* **Exercise aim**
Your result should be the lines holding the word "agent", copied from the entries below.

=== Begin Enclosure ===

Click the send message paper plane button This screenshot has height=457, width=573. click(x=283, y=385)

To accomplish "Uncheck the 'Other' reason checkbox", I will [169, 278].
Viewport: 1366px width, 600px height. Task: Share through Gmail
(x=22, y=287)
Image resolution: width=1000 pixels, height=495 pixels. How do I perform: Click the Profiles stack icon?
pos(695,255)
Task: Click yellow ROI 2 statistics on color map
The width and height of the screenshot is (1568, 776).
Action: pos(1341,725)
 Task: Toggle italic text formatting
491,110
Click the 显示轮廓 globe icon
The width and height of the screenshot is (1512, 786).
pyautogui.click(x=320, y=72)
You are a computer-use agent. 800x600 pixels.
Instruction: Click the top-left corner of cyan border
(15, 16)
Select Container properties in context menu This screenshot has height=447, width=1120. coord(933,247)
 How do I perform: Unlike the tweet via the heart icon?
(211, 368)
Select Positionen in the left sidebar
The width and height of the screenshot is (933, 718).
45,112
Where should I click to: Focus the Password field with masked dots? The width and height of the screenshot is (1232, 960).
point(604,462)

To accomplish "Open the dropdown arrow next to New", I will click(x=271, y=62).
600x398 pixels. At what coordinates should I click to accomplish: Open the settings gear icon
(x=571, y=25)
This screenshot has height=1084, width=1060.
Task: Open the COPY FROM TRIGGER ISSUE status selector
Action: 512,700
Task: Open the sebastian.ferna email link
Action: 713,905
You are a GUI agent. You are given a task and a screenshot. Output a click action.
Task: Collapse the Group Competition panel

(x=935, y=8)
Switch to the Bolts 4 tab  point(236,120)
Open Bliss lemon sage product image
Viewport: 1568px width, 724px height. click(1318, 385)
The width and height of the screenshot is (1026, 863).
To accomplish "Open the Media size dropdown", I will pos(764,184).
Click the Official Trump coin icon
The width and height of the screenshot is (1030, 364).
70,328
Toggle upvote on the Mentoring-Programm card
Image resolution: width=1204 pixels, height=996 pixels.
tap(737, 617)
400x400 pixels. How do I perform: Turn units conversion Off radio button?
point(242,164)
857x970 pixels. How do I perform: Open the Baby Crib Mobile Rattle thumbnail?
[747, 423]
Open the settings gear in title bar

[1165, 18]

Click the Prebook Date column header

=== End Enclosure ===

* **Result**
You are a computer-use agent. 800x600 pixels.
You are a GUI agent. You are given a task and a screenshot. Output a click action.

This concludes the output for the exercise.